### Instrucciones
1. Responde estas preguntas según el texto sobre las fotos de celular:
(a) ¿Qué tipo de correo tuvo que enviar quien escribe?
(b) ¿Qué fotógrafo se menciona como ejemplo?
(c) ¿En qué rubros se usan especialmente fotografías en los trabajos para los clientes?
2. ¿Concuerdan estas afirmaciones con el texto sobre las fotos de celular? Contesta sí o no y cita las palabras del texto que lo deciden.
(a) Ante una mala fotografía, el trabajo del diseñador es rechazarla.
(b) Las fotos hechas antes de que los teléfonos tuvieran cámara suelen ser inaceptables.
(c) Hasta hace poco, los clientes tomaban casi siempre las fotos ellos mismos.
3. Continúa el texto sobre las fotos de celular a partir de su última oración.

### Sección del documento
....
Recientemente tuve que enviar un correo masivo, tener reuniones, e incluso generar políticas de trabajo porque muchos de mis clientes más entrañables, súbitamente, comenzaban a mandarme fotografías de celular para producir piezas de comunicación ellas. El trabajo de un diseñador frente a una fotografía genial es no arruinarla y frente a una mala fotografía es rechazarla. Volverla secundaria es utilizarla como referente de significación para nuestro trabajo, nada más. Eso es válido y es importante, porque, por muy mala que sea la foto que nos mandan desde el celular, de alguna forma, puede servir para mostrar una visión objetiva que podría resultar útil.

Para algunos de mis clientes no es nuevo que yo utilice fotografías en sus trabajos, especialmente en el rubro editorial o web. Esto es porque hasta hace poco, rara vez las fotos eran tomadas por ellos, sino que provenían de la cámara de algún buen fotógrafo (por ejemplo: Ivan Alechine). Si no eran de un buen fotógrafo, por lo general eran del siglo XX o del siglo XIX. Por lo general, cualquier foto hecha antes de que los teléfonos tuvieran cámara, es, al menos, aceptable. Y conforme retrocedemos en la historia, crecen las posibilidades de que sea muy buena. La razón es muy simple: antes, quien tenía una cámara era porque le faltaba un tornillo, mientras que hoy, incluso gente con todos los tornillos bien apretados tiene un obturador que apretar. Eso es una desgracia para el arte y una pesadilla para los diseñadores.
....
### Extractos de líneas

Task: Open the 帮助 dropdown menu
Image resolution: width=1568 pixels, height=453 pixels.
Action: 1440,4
....
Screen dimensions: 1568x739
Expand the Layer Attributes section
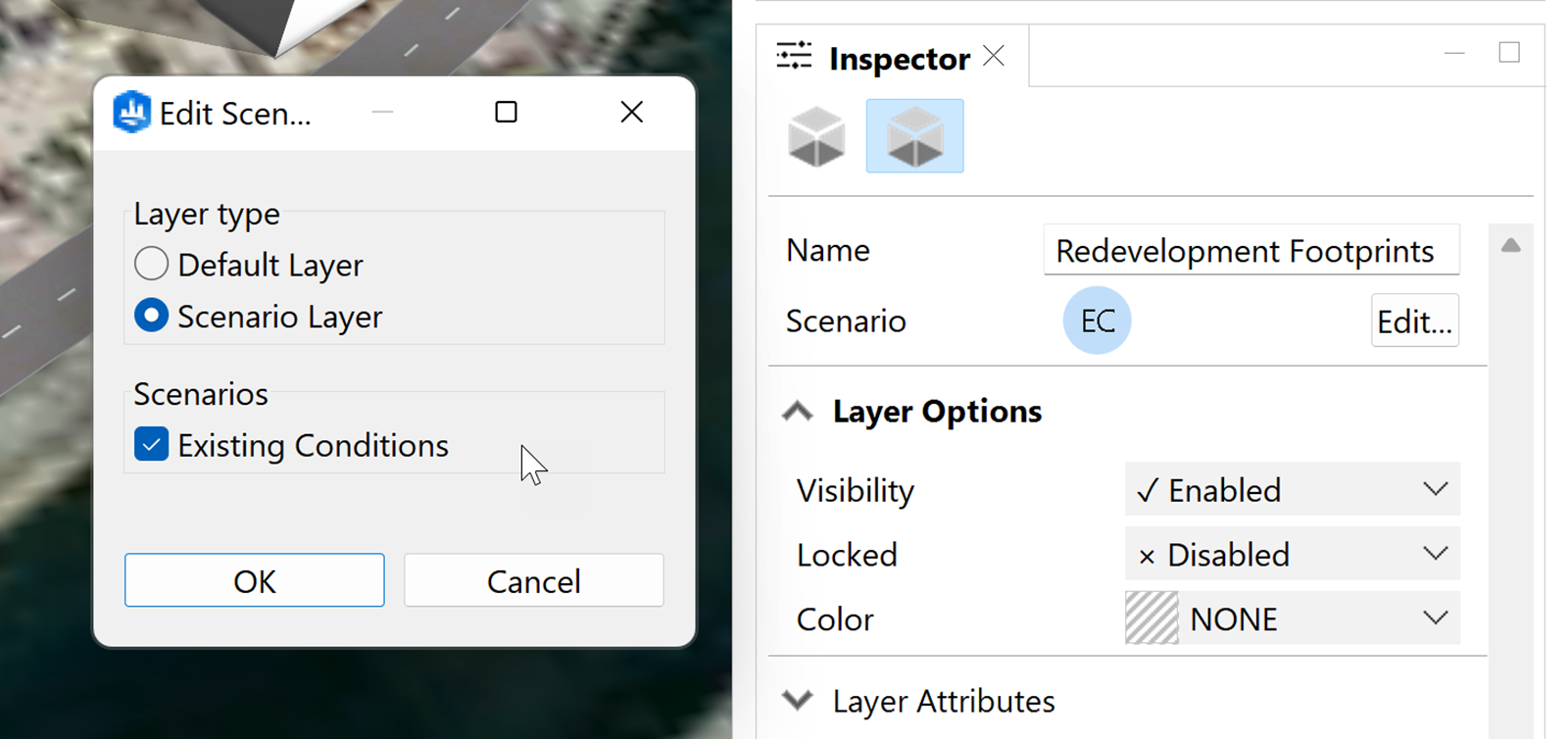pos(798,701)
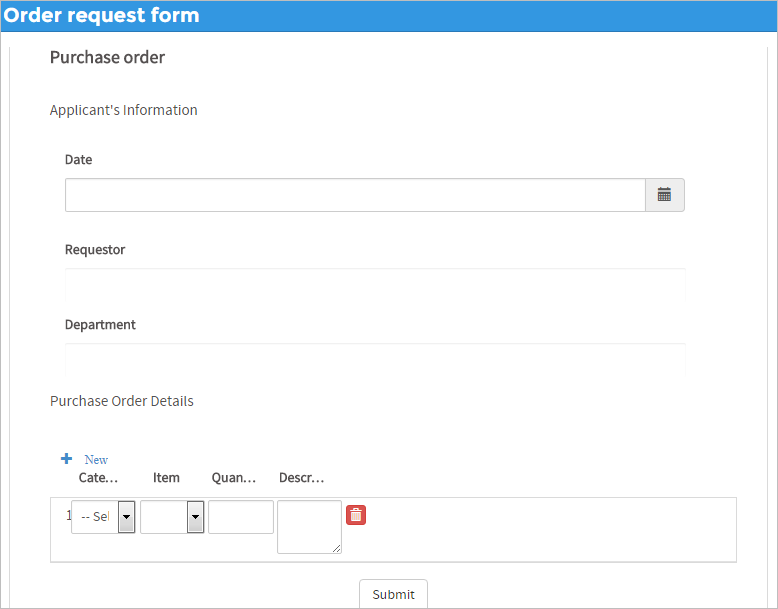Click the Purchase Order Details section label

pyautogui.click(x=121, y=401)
....
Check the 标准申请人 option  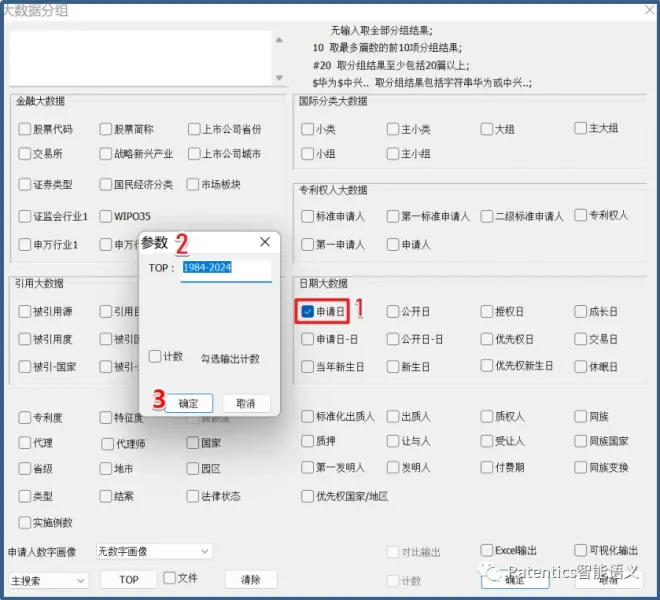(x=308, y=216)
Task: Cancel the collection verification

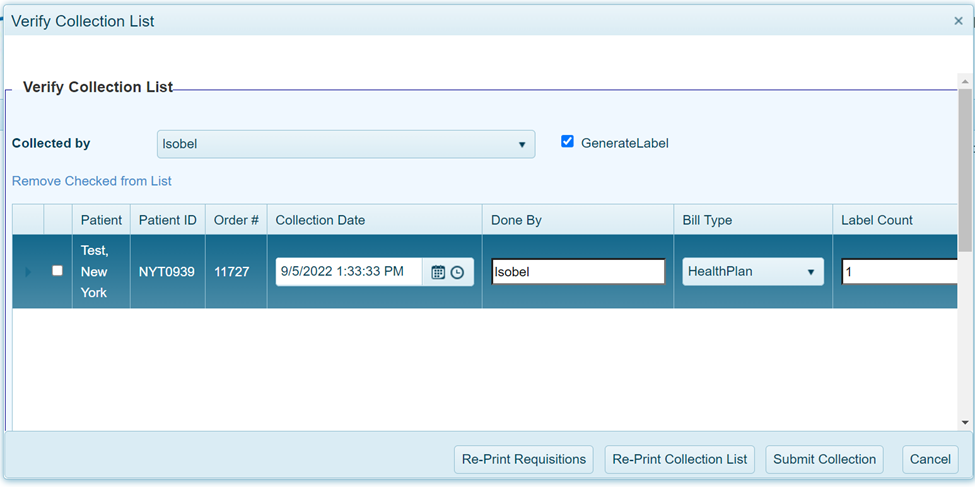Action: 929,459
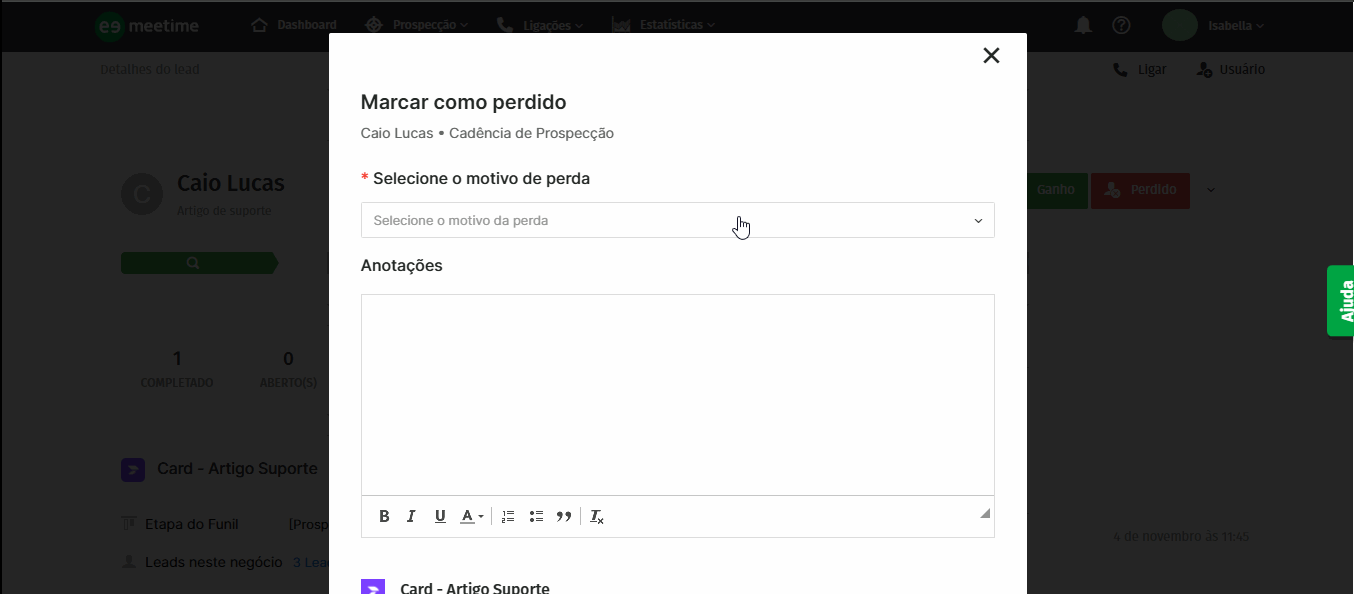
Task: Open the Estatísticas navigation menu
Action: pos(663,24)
....
### Respuestas
1.
(a) Un correo masivo.
(b) Ivan Alechine.
(c) En el editorial y el web.

2.
(a) Sí: "frente a una mala fotografía es rechazarla".
(b) No: "cualquier foto hecha antes de que los teléfonos tuvieran cámara, es, al menos, aceptable".
(c) No: "rara vez las fotos eran tomadas por ellos".

3.
Es cierto que la burguesía adinerada pudo en siglos pasados tener cámaras fotográficas profesionales que generalmente servían más como elemento de estatus; como el piano de cola que espera a un hambriento pianista para ser tocado, las cámaras en las casas de los señores de la hacienda, eventualmente, eran tocadas por la mano apasionada de un fotógrafo sin cámara. Antes de la pandemia selfie, quien supiera siquiera hacer un disparo y revelar, tenía que dedicar un tiempo considerable a dominar cuestiones técnicas, algo que podemos interpretar como puro amor a la fotografía.

Ya hace algunos años, Bortolotti alertó sobre cosas a las que nadie dio mucha importancia: se habían impreso en los últimos años del siglo XX más imágenes que todas las impresas a lo largo del siglo XIX. El genial diseñador italiano criticó este hecho llamándolo «la devaluación de las imágenes». Se necesita mucha valentía para decir algo así, a sabiendas de que sería acusado de elitista, excluyente y enemigo de la democratización de la fotografía. Sin embargo, hay un momento en que la democracia deviene en simple populismo; es decir, una fachada, cuyo único objetivo es adormecernos con la ilusión de poder, cuando en realidad, no se tiene nada más que un autoengaño.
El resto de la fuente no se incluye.